Shares in NZ Oil and Gas are trading at around seven-year lows in the aftermath of news that reserves at the Tui oilfield are lower than previously thought. AWE, Australian operator of the offshore Taranaki field, which is 12.5 per cent owned by NZOG, said expected reserves from the Taranaki field have been cut by as much as a fifth, reducing the venture's total value by up to $1.43 billion.
ASX-listed AWE said gross 2P (proven and probable) reserves were likely to be 40 to 42 million barrels, rather than the 50.5 million previously reported. The past 12 months have been hard going for NZOG.
The company's 30 per cent-owned offshoot, Pike River Coal, went into receivership in the aftermath of the West Coast mining disaster that claimed 29 lives last November. The shares closed yesterday up 1c at 69c compared with their pre-Pike River price of $1.35.
RISE OF THE REDBACK
The rise and rise of the Chinese renminbi (RMB), or so called "redback", seems inevitable as the currency continues to gain traction.
Growth of the RMB as a trading currency has been accelerating during the past few years and an HSBC bank survey says the RMB is set to overtake sterling to become one of the top three trade settlement currencies this year.
The ANZ has just received approval from the Hong Kong Monetary Authority (HKMA) to settle cross-border trade transactions in RMB.
ANZ New Zealand managing director, institutional, David Green, said the pace of liberalisation of the RMB has been surprisingly rapid. "Offshore settlement of the RMB is a new and very significant step forward in the internationalisation of the RMB, allowing our customers to settle RMB transactions offshore if the transactions are for trade purposes," he said.
"China is collectively the most significant trading partner for Australia and New Zealand. As the second largest economy in the world, it is inevitable that Chinese RMB will play a much bigger role in the global foreign exchange rate market," Green said.
Globally sharemarkets have performed dismally over the past year, but exposure to companies not affected by global economic growth or sovereign debt show that it is possible to buck the trend, according to NZ Funds Management.
Officially the bear market ended nearly two years ago but for investors it may look like it is ongoing, said chief investment officer Michael Lang.
So far this year the global sharemarket has returned 2.6 per cent, the Australian stock exchange has fallen by 4.4 per cent and the New Zealand sharemarket has eked out a 3.1 per cent return. Usually it is a high risk proposition to try to pick an individual company to buck market trends. But Lang says in some cases fundamentals have little to do with the global economic growth, or sovereign debt.
"An alternative approach is to buy a diversified portfolio of shares from a sector such as consumer staples, healthcare or utilities where the underlying business model does not depend on the strength of the economy."
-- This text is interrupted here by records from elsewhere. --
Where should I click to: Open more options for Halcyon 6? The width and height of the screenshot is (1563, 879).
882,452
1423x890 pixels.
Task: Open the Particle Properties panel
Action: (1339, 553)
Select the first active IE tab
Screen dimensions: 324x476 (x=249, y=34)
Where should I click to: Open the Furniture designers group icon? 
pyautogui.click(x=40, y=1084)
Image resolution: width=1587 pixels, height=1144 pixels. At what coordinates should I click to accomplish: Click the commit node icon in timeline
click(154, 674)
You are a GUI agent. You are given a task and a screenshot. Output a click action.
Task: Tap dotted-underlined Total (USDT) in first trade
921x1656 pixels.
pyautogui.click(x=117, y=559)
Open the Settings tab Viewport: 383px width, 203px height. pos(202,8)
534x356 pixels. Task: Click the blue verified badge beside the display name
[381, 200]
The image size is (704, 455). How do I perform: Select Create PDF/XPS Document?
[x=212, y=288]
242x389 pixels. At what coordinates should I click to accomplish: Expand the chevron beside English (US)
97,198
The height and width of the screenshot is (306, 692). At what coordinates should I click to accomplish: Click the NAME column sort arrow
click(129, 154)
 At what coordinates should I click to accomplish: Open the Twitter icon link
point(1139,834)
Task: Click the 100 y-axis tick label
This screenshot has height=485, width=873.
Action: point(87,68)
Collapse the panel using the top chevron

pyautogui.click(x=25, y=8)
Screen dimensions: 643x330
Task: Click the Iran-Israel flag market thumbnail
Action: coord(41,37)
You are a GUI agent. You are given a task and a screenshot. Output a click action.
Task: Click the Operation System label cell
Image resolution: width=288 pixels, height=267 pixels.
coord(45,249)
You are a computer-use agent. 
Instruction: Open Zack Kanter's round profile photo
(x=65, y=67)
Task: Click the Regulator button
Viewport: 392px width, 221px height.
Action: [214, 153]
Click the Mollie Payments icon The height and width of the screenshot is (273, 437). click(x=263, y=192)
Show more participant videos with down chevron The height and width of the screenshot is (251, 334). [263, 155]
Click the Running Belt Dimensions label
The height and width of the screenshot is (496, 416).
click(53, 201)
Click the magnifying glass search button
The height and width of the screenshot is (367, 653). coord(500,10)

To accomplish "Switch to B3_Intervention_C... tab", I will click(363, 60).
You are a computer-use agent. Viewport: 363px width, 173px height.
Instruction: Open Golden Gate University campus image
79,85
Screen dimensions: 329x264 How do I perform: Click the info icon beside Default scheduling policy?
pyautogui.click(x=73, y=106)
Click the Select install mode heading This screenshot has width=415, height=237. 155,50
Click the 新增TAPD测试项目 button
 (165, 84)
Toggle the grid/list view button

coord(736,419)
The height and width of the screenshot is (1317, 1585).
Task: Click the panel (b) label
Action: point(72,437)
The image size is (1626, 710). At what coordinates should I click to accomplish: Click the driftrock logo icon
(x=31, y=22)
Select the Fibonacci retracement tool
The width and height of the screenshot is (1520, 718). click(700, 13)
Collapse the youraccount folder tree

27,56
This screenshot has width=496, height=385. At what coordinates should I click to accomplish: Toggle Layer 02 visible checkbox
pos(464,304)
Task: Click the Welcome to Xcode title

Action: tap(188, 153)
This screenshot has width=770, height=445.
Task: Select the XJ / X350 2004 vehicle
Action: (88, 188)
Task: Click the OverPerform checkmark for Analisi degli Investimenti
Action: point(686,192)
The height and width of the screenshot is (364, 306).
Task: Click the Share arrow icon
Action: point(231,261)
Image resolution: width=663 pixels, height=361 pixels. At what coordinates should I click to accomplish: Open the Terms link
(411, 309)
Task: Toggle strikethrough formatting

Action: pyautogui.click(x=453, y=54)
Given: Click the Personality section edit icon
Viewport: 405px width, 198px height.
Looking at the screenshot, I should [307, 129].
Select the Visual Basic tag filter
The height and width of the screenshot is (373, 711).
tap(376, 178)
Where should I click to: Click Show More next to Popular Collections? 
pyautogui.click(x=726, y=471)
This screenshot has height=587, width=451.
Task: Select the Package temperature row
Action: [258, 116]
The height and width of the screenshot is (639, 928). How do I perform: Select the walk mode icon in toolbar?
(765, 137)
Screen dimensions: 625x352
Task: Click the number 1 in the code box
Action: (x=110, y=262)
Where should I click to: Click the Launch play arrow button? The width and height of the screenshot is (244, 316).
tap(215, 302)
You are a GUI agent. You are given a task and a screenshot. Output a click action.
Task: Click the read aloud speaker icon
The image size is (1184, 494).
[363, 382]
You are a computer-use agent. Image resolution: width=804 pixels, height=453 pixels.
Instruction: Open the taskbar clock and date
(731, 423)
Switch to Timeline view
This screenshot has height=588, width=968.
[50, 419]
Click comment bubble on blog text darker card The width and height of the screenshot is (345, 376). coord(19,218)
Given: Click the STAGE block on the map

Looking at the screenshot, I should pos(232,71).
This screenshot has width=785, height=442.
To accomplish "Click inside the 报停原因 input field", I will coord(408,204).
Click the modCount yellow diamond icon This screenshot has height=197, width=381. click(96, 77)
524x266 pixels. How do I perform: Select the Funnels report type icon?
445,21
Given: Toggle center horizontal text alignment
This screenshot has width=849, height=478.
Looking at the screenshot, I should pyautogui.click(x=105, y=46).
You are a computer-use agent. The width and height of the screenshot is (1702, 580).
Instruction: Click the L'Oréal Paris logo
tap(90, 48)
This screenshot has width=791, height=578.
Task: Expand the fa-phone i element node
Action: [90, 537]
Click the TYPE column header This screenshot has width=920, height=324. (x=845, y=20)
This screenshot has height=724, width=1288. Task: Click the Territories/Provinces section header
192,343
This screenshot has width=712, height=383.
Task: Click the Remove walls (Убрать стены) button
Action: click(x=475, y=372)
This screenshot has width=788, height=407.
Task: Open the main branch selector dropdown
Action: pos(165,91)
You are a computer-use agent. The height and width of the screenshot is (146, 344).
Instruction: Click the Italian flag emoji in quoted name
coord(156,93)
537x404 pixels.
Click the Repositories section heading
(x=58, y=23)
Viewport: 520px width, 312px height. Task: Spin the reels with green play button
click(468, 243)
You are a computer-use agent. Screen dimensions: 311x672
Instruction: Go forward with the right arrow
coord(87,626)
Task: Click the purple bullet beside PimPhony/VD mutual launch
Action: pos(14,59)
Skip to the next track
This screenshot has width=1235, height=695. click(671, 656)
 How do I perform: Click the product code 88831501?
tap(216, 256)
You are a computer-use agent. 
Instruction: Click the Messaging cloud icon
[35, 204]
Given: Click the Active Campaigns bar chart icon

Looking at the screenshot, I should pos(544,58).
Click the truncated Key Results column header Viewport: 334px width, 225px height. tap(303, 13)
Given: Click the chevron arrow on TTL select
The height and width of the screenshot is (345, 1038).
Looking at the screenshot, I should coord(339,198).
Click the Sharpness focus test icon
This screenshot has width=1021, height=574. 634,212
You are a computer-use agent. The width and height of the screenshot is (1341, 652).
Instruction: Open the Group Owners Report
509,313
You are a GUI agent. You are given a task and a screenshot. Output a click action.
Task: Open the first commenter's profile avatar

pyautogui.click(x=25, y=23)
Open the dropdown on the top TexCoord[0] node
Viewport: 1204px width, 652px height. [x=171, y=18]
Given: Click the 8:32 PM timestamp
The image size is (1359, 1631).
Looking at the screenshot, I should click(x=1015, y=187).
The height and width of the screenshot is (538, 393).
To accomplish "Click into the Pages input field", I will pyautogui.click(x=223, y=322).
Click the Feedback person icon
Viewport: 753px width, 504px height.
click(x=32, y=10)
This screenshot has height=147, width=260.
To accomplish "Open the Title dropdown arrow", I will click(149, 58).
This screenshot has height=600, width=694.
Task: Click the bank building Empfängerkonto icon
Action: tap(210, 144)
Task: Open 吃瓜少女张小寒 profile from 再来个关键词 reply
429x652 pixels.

Year-to-date figures show the global consumer staples sharemarket returned 7.2 per cent and the global healthcare sector 11.4 per cent.
RBNZ TAKE NOTE
Central banks around the world are getting crotchety about the effect America's and Europe's inability to get their respective houses in order is having on their own currencies.
Switzerland is not crazy about having a strong currency because, like New Zealand, it is highly dependent on exports. The Swiss National Bank has just cut interest rates and said it would increase the supply of money to markets to stem the rapid rise of the Swiss franc, which is perhaps the ultimate safe-haven currency. The franc has surged 10 per cent against the euro over the past two months as Europe's debt crisis worsened.
Rising fears about the sovereign debt crisis in Europe and the US debt burden have prompted the buying of assets considered to be safe from volatility, such as the Swiss franc, the Japanese yen and gold. Japan's Finance Minister Yoshihiko Noda said Japan aimed to stem speculative and disorderly currency moves (see story below).
While the New Zealand dollar has retreated from its post float high of US88.42c, it is still very strong and at similar levels where the bank has in the past intervened. The bank has a set of four criteria that must be met before it gets involved. At the moment, currency strategists say it is only meeting the first one, which states that the currency must be overvalued.
NZX launched a completely new web page last week after users told the company they wanted a service that was more intuitive and interactive. One of the highlights is the interactive graphs, which allow users to more accurately review historic share prices.
NZX's Rowan Macrae said most of the feedback had been positive, but there were plenty of changes users wanted to see. "A week in we've had about 400 responses, the vast majority of those were [giving] ideas for features they would like to see ... or spotting the odd bug we need to fix," she said. About 20 wanted the old site back.
Stock Takes doesn't like to grumble but there does seem to be added difficulty in tracking down information, particularly as the list of announcements is limited to just the latest five. Macrae said this had come to the attention of others as well.